SIGGRAPH 2007 Emerging Technologies: Next-Gen Displays
As you will no doubt witness if you attend SIGGRAPH 2007 at the San Diego Convention Center, the horizon for Emerging Technologies is far-reaching and quite expansive. It covers a time frame anywhere from a year to 10 years down the line. The exhibition presents creative, innovative technologies and applications in displays, robotics, input devices, interaction techniques, computer vision, sensors, audio, speech, biometrics, wearable computing, information, data and scientific visualization, biotechnology, graphics, collaborative environments, design and more.
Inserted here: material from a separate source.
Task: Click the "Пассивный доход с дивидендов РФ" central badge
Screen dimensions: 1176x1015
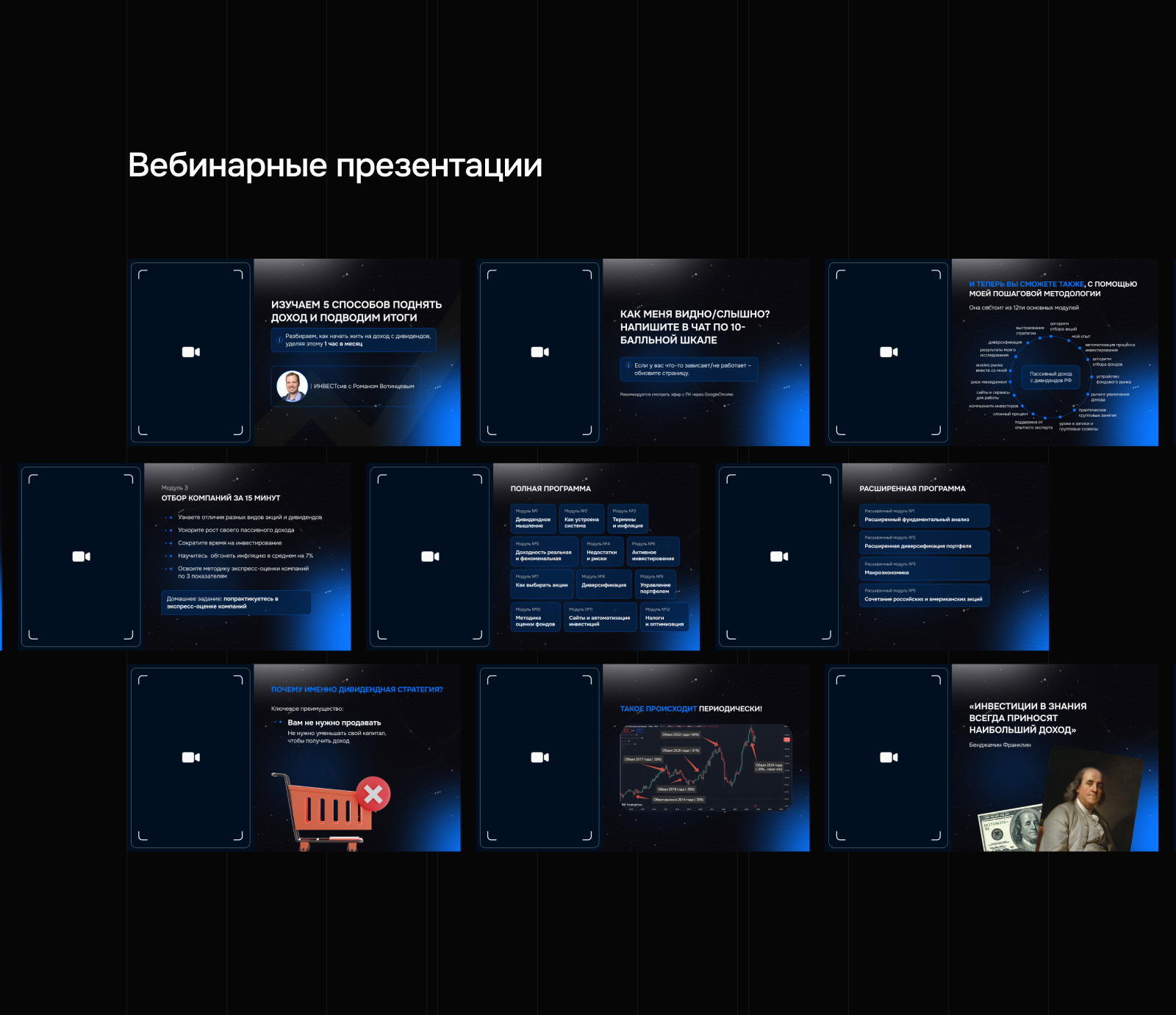Action: click(x=1050, y=376)

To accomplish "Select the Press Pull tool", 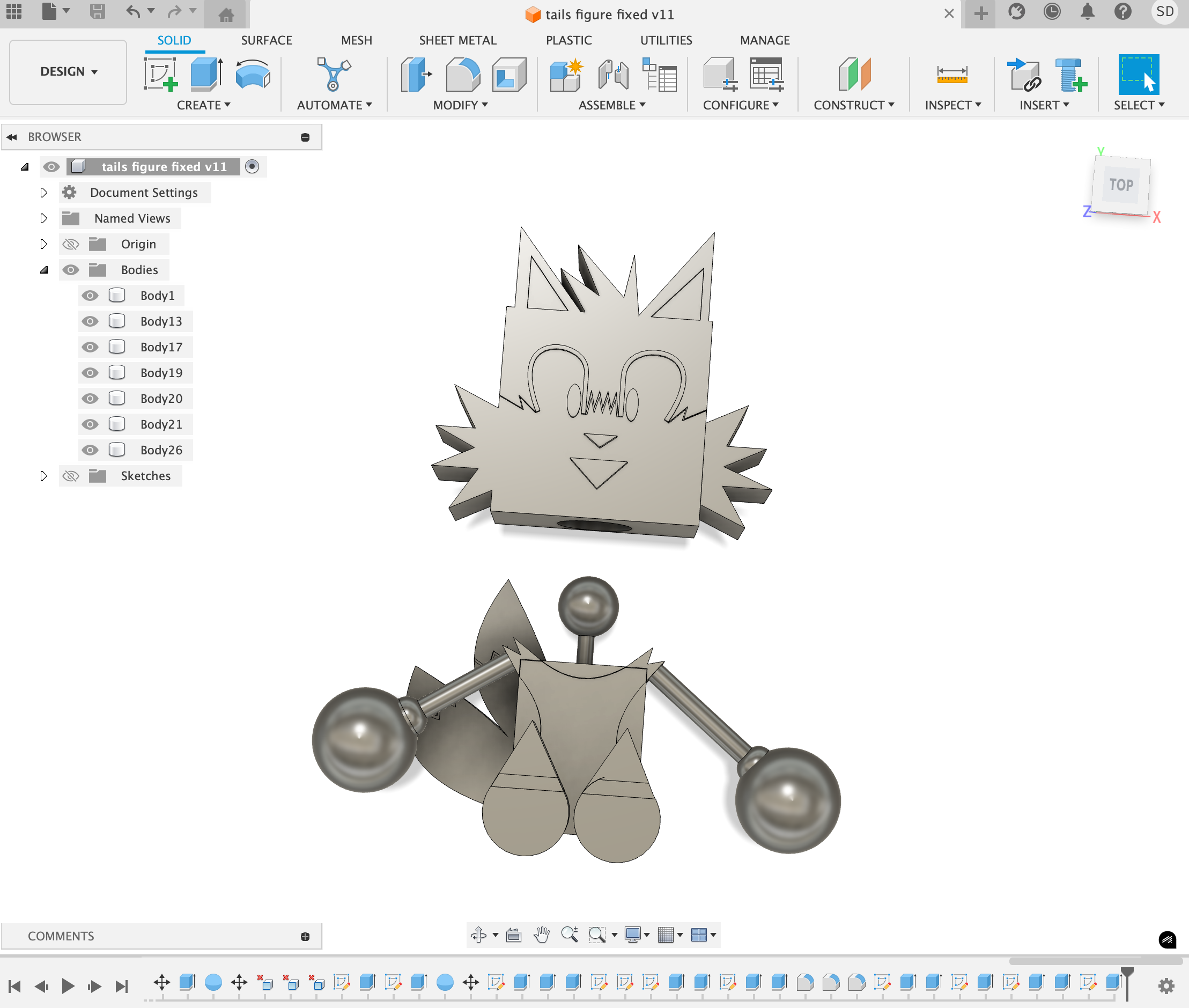I will (416, 74).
The areas of application include but are not limited to medicine, music, entertainment, education, home, business, aerospace, communication, transportation, security, military and technologies for the aging and/or disabled.
I spoke with the co-chair of Emerging Technologies, John Sibert, professor of computer sciences at The George Washington University, about those particular technologies and applications that are related to theaters and home theater. "One of our focuses this year is on display technology because there's a lot happening right now," Sibert asserts, "and the next generation of displays for PCs and television sets are going to be truly amazing."
One category of displays centers on digital projection. "DLP-3D TV is new technology that T. I. (Texas Instruments) has developed that will enable you to do on a home television HD display 3-D stereo that you would normally see at a place like Disney or possibly in theaters," explains Sibert.
The DLP chip contains a rectangular array of up to two million hinge-mounted microscopic mirrors. Each of these micro-mirrors measures less than one-fifth the width of a human hair. The bit-streamed image code entering the semiconductor directs each mirror to switch on and off up to several thousand times per second. This fast switching rate enables a 120Hz frame rate, which allows display of 3-D stereographic images at 60Hz per eye without flicker. However, 3-D viewing glasses will be required.
"Apparently the chip is capable of being mass-produced relatively inexpensively, so it'll be something TV manufactures will be able to include within their sets without greatly increasing the cost," says Sibert. More than 1,000,000 3-D-ready DLP televisions are expected to be in consumers' homes by mid-2008.
Another interesting display technology is the Interactive 360-Degree Light Field Display being developed by the USC Institute for Creative Technologies. "The thing about 3-D displays is that they don't show very well on a web page," states Sibert. "The cool thing about this display is that you don't have to wear glasses, and it's based on kind of an old idea of a rotating mirror that reflects the image, which appears to be three-dimensional. Usually 3-D images are hard to move around or change the shape of in realtime. This one works fast enough that it can actually do that. Also, people can stand around it in a group and see the full 3-D."
The concept behind this technology is to render and project the correct geometric light field of an object at 5,000 frames-per-second onto a spinning anisotropic reflector. Motion-tracked vertical parallax is then employed to allow for unrestricted 3-D movement with correct geometric cues.
As one might expect, there is a holographic display as well. This one is being developed by a European company, Holografika. "The holographic displays work on completely different principals, and they've been around for a while, and they're getting better and better all the time," says Sibert. "The limitations in holographic displays have been in terms of dynamics in moving the images and also in terms of resolution. Holographic displays have tended to be very low-resolution displays, but they have been getting better all the time. This one (Holograpfika's Holographic and Action Capture Techniques) is doing interaction with a holographic display in realtime, and the exciting thing about it is the level of interaction in realtime."
At SIGGRAPH 2007, Holograpfika intends to show a working example of a system with real-time captured data of human actors complete with the geometry, texturing and dynamics of the body, insert the acquired 3-D data stream into a high-quality 3-D scenario, and present the resulting scene to the naked eye in true 3-D or on a large-scale holographic display.